REQUIREMENT: Write the data out again, character for character, with no images.

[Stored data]
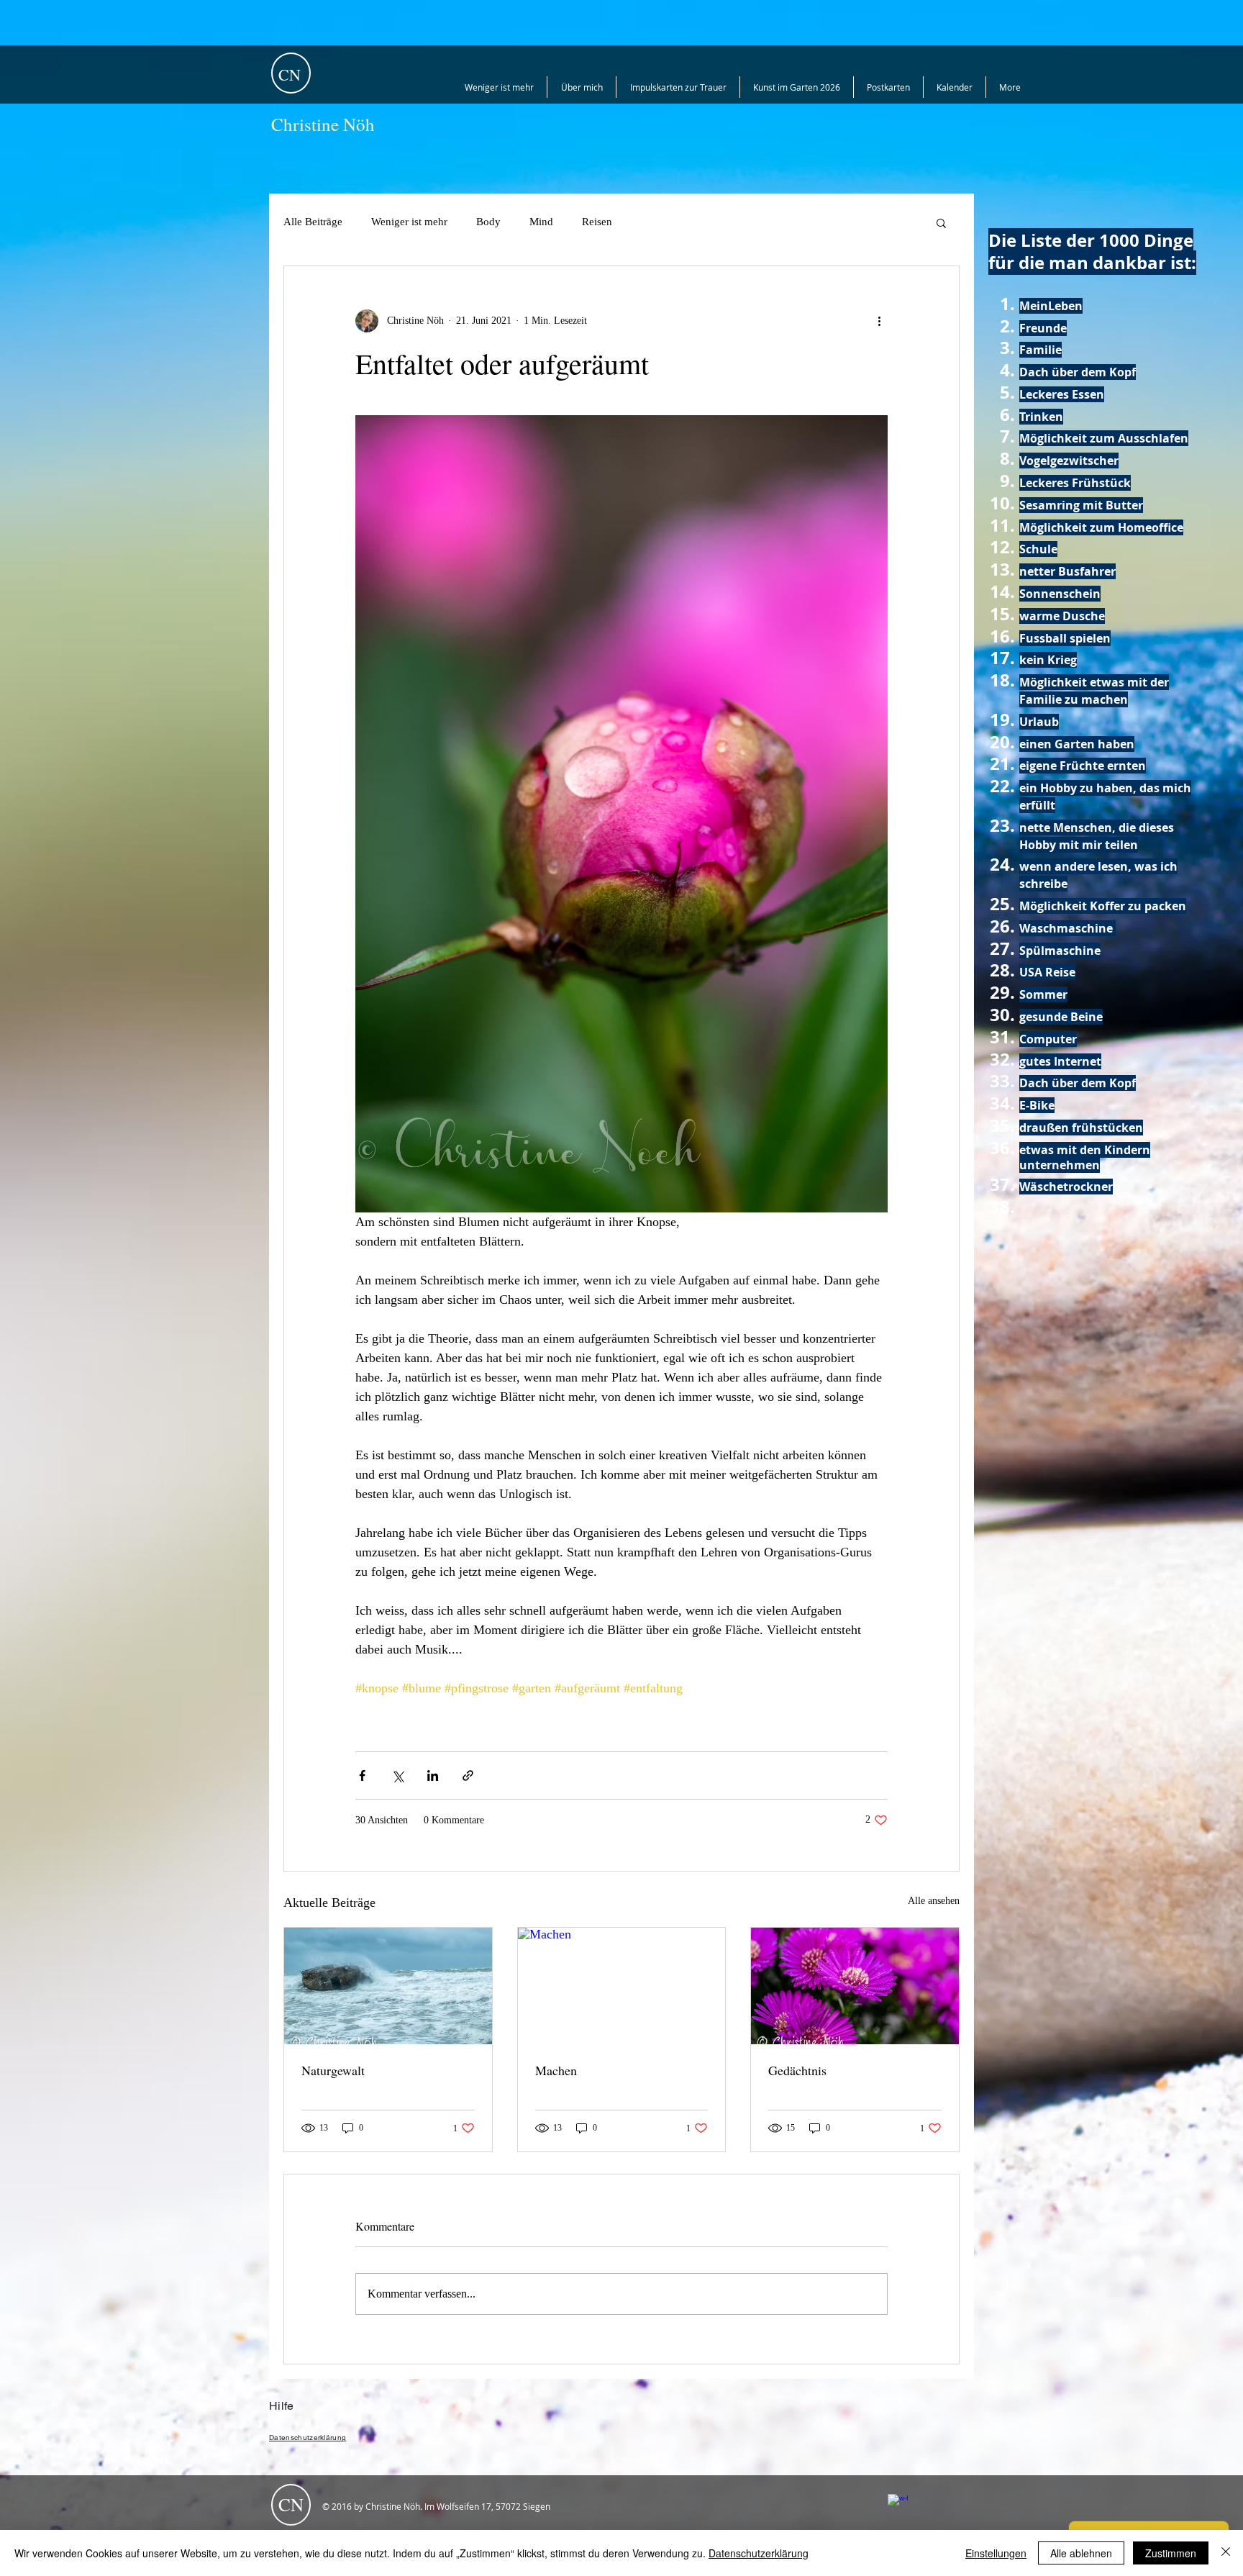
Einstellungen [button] (995, 2553)
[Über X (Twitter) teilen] (397, 1775)
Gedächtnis (797, 2070)
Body (488, 221)
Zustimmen (1170, 2553)
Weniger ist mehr (409, 221)
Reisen (597, 221)
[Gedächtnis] (855, 1986)
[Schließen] (1225, 2552)
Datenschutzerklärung (759, 2553)
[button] (941, 222)
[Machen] (622, 1986)
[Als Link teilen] (468, 1775)
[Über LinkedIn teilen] (433, 1775)
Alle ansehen (934, 1900)
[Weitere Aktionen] (879, 321)
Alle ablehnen (1081, 2553)
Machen (556, 2070)
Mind (541, 221)
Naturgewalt (333, 2070)
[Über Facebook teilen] (362, 1775)
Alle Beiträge (312, 221)
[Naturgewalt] (388, 1986)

EXERCISE SOLUTION:
Einstellungen [button] (995, 2553)
[Über X (Twitter) teilen] (397, 1775)
Gedächtnis (797, 2070)
Body (488, 221)
Zustimmen (1170, 2553)
Weniger ist mehr (409, 221)
Reisen (597, 221)
[Gedächtnis] (855, 1986)
[Schließen] (1225, 2552)
Datenschutzerklärung (759, 2553)
[button] (941, 222)
[Machen] (622, 1986)
[Als Link teilen] (468, 1775)
[Über LinkedIn teilen] (433, 1775)
Alle ansehen (934, 1900)
[Weitere Aktionen] (879, 321)
Alle ablehnen (1081, 2553)
Machen (556, 2070)
Mind (541, 221)
Naturgewalt (333, 2070)
[Über Facebook teilen] (362, 1775)
Alle Beiträge (312, 221)
[Naturgewalt] (388, 1986)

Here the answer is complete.